TASK INSTRUCTIONS
Quote every line of the material beneath this one.

++++++++

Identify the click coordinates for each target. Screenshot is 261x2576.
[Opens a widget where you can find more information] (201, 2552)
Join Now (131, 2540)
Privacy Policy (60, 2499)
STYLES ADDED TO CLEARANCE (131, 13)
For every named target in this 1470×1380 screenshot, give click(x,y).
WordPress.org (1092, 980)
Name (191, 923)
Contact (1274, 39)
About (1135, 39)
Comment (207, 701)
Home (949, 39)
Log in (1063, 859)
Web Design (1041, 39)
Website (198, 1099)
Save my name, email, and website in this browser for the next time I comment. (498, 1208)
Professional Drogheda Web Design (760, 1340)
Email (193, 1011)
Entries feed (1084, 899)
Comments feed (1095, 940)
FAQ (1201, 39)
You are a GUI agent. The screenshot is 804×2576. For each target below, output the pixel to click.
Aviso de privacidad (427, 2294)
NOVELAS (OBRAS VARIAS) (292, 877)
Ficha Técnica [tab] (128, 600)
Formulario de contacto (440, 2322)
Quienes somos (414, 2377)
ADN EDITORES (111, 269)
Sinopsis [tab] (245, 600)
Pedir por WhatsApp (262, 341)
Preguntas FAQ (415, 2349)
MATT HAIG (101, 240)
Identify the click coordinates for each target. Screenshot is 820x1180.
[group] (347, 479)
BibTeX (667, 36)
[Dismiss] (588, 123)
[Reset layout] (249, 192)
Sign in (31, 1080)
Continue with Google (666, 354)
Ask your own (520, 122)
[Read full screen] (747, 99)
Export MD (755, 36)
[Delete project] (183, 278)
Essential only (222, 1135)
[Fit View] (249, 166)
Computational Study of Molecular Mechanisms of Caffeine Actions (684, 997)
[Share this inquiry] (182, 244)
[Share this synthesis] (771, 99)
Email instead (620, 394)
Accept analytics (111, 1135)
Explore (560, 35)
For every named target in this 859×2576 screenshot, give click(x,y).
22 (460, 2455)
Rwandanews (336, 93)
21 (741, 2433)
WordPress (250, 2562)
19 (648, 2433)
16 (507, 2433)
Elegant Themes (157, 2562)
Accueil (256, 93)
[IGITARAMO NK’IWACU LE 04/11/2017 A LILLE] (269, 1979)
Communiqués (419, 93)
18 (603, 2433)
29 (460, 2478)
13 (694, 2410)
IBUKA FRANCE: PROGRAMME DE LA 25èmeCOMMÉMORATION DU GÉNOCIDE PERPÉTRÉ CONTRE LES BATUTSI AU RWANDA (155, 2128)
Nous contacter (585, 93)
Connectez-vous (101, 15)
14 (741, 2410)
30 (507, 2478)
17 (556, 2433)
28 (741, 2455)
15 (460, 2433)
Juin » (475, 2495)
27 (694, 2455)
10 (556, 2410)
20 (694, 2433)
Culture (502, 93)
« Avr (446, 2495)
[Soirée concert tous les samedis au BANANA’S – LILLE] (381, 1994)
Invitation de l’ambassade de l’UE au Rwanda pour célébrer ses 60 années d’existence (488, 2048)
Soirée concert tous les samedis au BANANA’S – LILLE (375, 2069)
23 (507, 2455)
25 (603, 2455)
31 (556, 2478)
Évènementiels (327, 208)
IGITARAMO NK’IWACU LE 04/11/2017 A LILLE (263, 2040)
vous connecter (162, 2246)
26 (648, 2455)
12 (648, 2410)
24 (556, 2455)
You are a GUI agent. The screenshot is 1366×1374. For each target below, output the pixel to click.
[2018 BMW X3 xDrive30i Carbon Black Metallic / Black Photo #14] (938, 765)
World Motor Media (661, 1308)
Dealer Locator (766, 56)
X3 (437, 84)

++++++++

SOLUTION TO THIS PROBLEM
Identify the click coordinates for each target. Screenshot is 261x2576.
[Opens a widget where you can find more information] (201, 2552)
Join Now (131, 2540)
Privacy Policy (60, 2499)
STYLES ADDED TO CLEARANCE (131, 13)
For every named target in this 1470×1380 screenshot, give click(x,y).
WordPress.org (1092, 980)
Name (191, 923)
Contact (1274, 39)
About (1135, 39)
Comment (207, 701)
Home (949, 39)
Log in (1063, 859)
Web Design (1041, 39)
Website (198, 1099)
Save my name, email, and website in this browser for the next time I comment. (498, 1208)
Professional Drogheda Web Design (760, 1340)
Email (193, 1011)
Entries feed (1084, 899)
Comments feed (1095, 940)
FAQ (1201, 39)
You are a GUI agent. The screenshot is 804×2576. For each target below, output the pixel to click.
Aviso de privacidad (427, 2294)
NOVELAS (OBRAS VARIAS) (292, 877)
Ficha Técnica [tab] (128, 600)
Formulario de contacto (440, 2322)
Quienes somos (414, 2377)
ADN EDITORES (111, 269)
Sinopsis [tab] (245, 600)
Pedir por WhatsApp (262, 341)
Preguntas FAQ (415, 2349)
MATT HAIG (101, 240)
Identify the click coordinates for each target. Screenshot is 820x1180.
[group] (347, 479)
BibTeX (667, 36)
[Dismiss] (588, 123)
[Reset layout] (249, 192)
Sign in (31, 1080)
Continue with Google (666, 354)
Ask your own (520, 122)
[Read full screen] (747, 99)
Export MD (755, 36)
[Delete project] (183, 278)
Essential only (222, 1135)
[Fit View] (249, 166)
Computational Study of Molecular Mechanisms of Caffeine Actions (684, 997)
[Share this inquiry] (182, 244)
[Share this synthesis] (771, 99)
Email instead (620, 394)
Accept analytics (111, 1135)
Explore (560, 35)
For every named target in this 859×2576 screenshot, give click(x,y).
22 (460, 2455)
Rwandanews (336, 93)
21 (741, 2433)
WordPress (250, 2562)
19 (648, 2433)
16 (507, 2433)
Elegant Themes (157, 2562)
Accueil (256, 93)
[IGITARAMO NK’IWACU LE 04/11/2017 A LILLE] (269, 1979)
Communiqués (419, 93)
18 (603, 2433)
29 (460, 2478)
13 (694, 2410)
IBUKA FRANCE: PROGRAMME DE LA 25èmeCOMMÉMORATION DU GÉNOCIDE PERPÉTRÉ CONTRE LES BATUTSI AU RWANDA (155, 2128)
Nous contacter (585, 93)
Connectez-vous (101, 15)
14 (741, 2410)
30 (507, 2478)
17 (556, 2433)
28 (741, 2455)
15 (460, 2433)
Juin » (475, 2495)
27 (694, 2455)
10 (556, 2410)
20 (694, 2433)
Culture (502, 93)
« Avr (446, 2495)
[Soirée concert tous les samedis au BANANA’S – LILLE] (381, 1994)
Invitation de l’ambassade de l’UE au Rwanda pour célébrer ses 60 années d’existence (488, 2048)
Soirée concert tous les samedis au BANANA’S – LILLE (375, 2069)
23 (507, 2455)
25 (603, 2455)
31 (556, 2478)
Évènementiels (327, 208)
IGITARAMO NK’IWACU LE 04/11/2017 A LILLE (263, 2040)
vous connecter (162, 2246)
26 (648, 2455)
12 (648, 2410)
24 (556, 2455)
You are a GUI agent. The screenshot is 1366×1374. For each target below, output the pixel to click.
[2018 BMW X3 xDrive30i Carbon Black Metallic / Black Photo #14] (938, 765)
World Motor Media (661, 1308)
Dealer Locator (766, 56)
X3 (437, 84)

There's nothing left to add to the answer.